All Products
Search
Document Center

Cloud Monitor:Observe vLLM/SGLang inference engines

Last Updated:Dec 03, 2025

The Application Monitoring Python agent includes a new vLLM/SGLang plugin that provides observability for vLLM/SGLang inference engines.

Note

ARMS supports observability only for the vLLM/SGLang framework.

PAI-EAS integration

Elastic Algorithm Service (EAS) is a PAI product for online inference. It provides a comprehensive service for model development and deployment. You can deploy model services to public or dedicated resource groups to enable real-time responses for model loading and data requests on heterogeneous hardware, such as CPUs and GPUs.

Step 1: Prepare environment variables

export ARMS_APP_NAME=xxx   # The name of the EAS application.
export ARMS_REGION_ID=xxx   # The region ID of your Alibaba Cloud account.
export ARMS_LICENSE_KEY=xxx   # The Alibaba Cloud license key.

Step 2: Modify the PAI-EAS run command

  1. Log on to the PAI console. In the top navigation bar, select the destination region and then navigate to the destination workspace.

  2. In the navigation pane on the left, choose Model Deployment > Elastic Algorithm Service (EAS).

  3. On the Inference Service tab, find the target application and click Update in the Actions column.

  4. Modify the run command.

    This example uses the DeepSeek-R1-Distill-Qwen-7B model.

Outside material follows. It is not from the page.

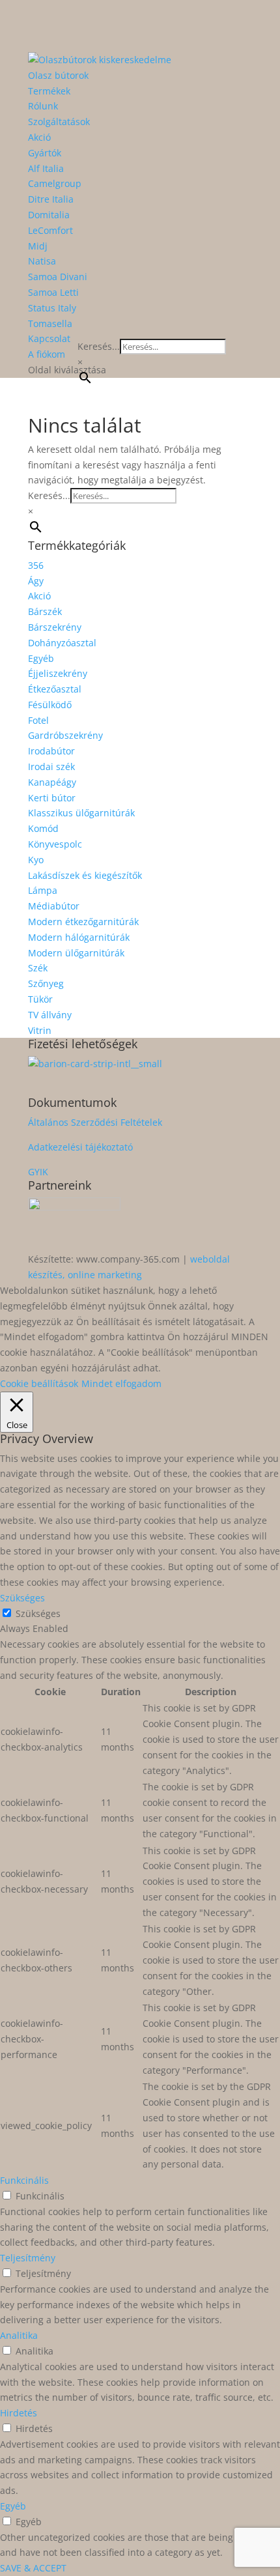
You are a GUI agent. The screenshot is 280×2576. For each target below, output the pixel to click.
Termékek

    Original vLLM instruction:

    gpu_count=$(nvidia-smi --query-gpu=count --format=csv,noheader | wc -l);vllm serve /model_dir --host 0.0.0.0 --port 8000 --root-path '/' --trust-remote-code --gpu-memory-utilization 0.95 --max-model-len 32768 --tensor-parallel-size $gpu_count --served-model-name DeepSeek-R1-Distill-Qwen-7B

    vLLM instruction for integrating with Application Monitoring:

    gpu_count=$(nvidia-smi --query-gpu=count --format=csv,noheader | wc -l);pip3 config set global.index-url https://mirrors.aliyun.com/pypi/simple/ ; pip3 config set install.trusted-host mirrors.aliyun.com; pip3 install aliyun-bootstrap;ARMS_REGION_ID=cn-hangzhou aliyun-bootstrap -a install;ARMS_APP_NAME=qwq32 ARMS_LICENSE_KEY=it0kjz0oxz@3115ad****** ARMS_REGION_ID=cn-hangzhou aliyun-instrument vllm serve /model_dir --host 0.0.0.0 --port 8000 --root-path '/' --trust-remote-code --gpu-memory-utilization 0.95 --max-model-len 32768 --tensor-parallel-size $gpu_count --served-model-name DeepSeek-R1-Distill-Qwen-7B

    Description of the added commands:

    1. Configure the PyPI repository. Adjust this configuration as needed.

      pip3 config set global.index-url https://mirrors.aliyun.com/pypi/simple/ ; pip3 config set install.trusted-host mirrors.aliyun.com;
    2. Download the agent installer.

      pip3 install aliyun-bootstrap;
    3. Install the agent using the installer.

      Replace cn-hangzhou with your actual region.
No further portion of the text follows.